Con el Decreto de Necesidad y Urgencia (DNU) 314/26, el Gobierno Nacional de Javier Milei oficializó una medida que había anunciado a fines de marzo. Se trata del Plan de Adecuación y Reequipamiento Militar Argentino que promete modernizar las capacidad de las Fuerzas Armadas. Los recursos provendrán de las privatizaciones.
La iniciativa, publicada en el Boletín Oficial de hoy, advierte que “el estado actual del equipamiento de las Fuerzas Armadas exige acciones urgentes“. También reconoce que el presupuesto actual “ha generado que la mayor parte de los recursos sean absorbidos por gastos de personal y funcionamiento, limitando severamente la inversión“.
Ante esto, y en un escenario internacional con “múltiples conflictos geopolíticos latentes“, la administración libertaria puso en marcha este plan. Según la norma, el objetivo es “proveer al reequipamiento, a la modernización, al desarrollo de infraestructura estratégica y a la recuperación de capacidades del Sistema de Defensa Nacional”.

Concretamente, lo que hace el DNU es asignar el 10% de los recursos provenientes de las privatizaciones al Ministerio de Defensa. Más precisamente, le asigna ese porcentaje de lo que genere la venta de inmuebles que viene haciendo la Agencia de Administración de Bienes del Estado (AABE). Si el inmueble en cuestión perteneciera a la cartera que conduce el teniente general Carlos Presti el porcentaje destinado al plan de reequipamiento va a ser del 70%.
En la misma línea, establece que el 10% de los recursos resultantes de la privatización de las empresas y sociedades del Estado nacional que quedaron “sujetas a privatización” en la Ley Bases serán destinados a este plan. Esto abarca a Energía Argentina SA (ENARSA), Intercargo SAU, Agua y Saneamientos Argentinos SA (AySA), Belgrano Cargas y Logística SA, Sociedad Operadora Ferroviaria SE (SOFSE) y Corredores Viales SA.

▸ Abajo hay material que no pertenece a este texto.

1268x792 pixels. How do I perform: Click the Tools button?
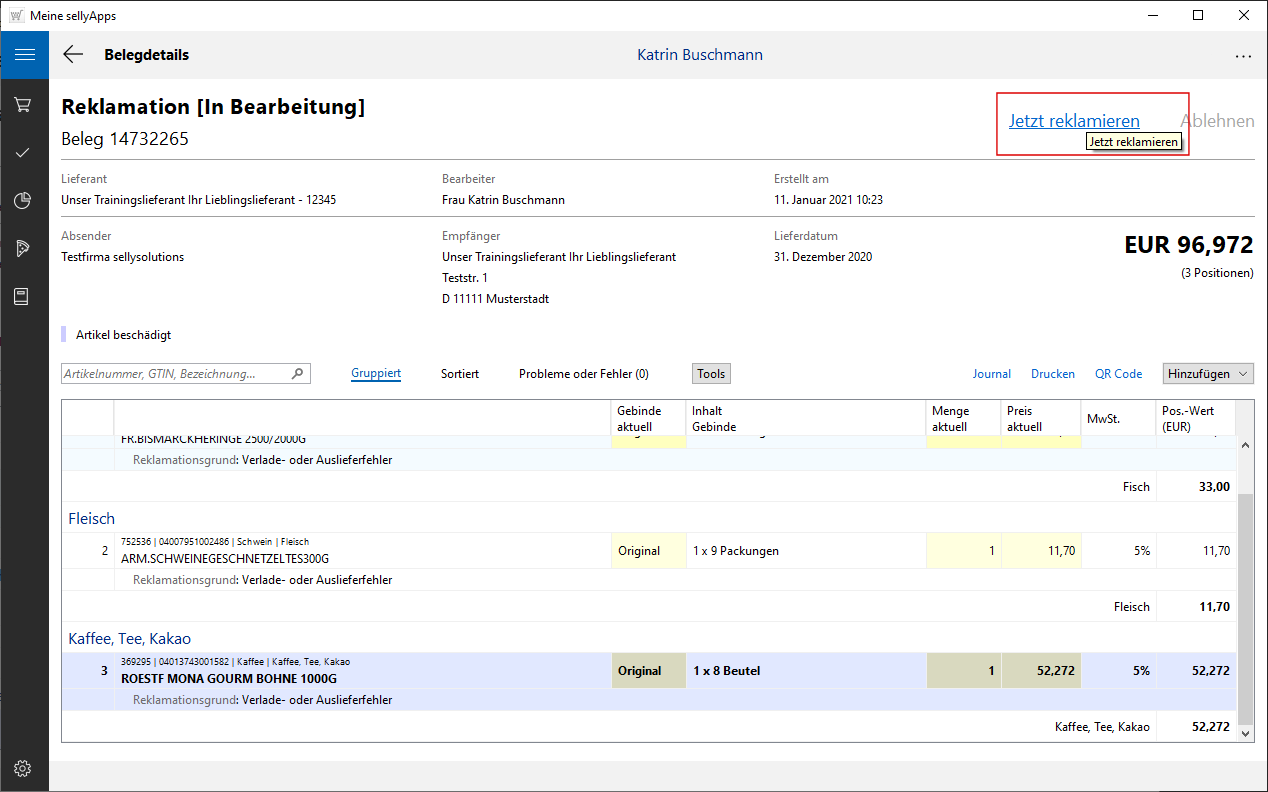pyautogui.click(x=711, y=374)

Lo cierto es que esta iniciativa había sido anunciada por el jefe de Gabinete de la Nación, Manuel Adorni, en la conferencia de prensa que ofreció tras la difusión de sus escándalos judiciales. “Hemos determinado que el 10% de los ingresos fiscales provenientes de las privatizaciones serán destinados a la compra de armamento y bienes de capital para nuestro sistema de defensa nacional”, dijo aquel 25 de marzo.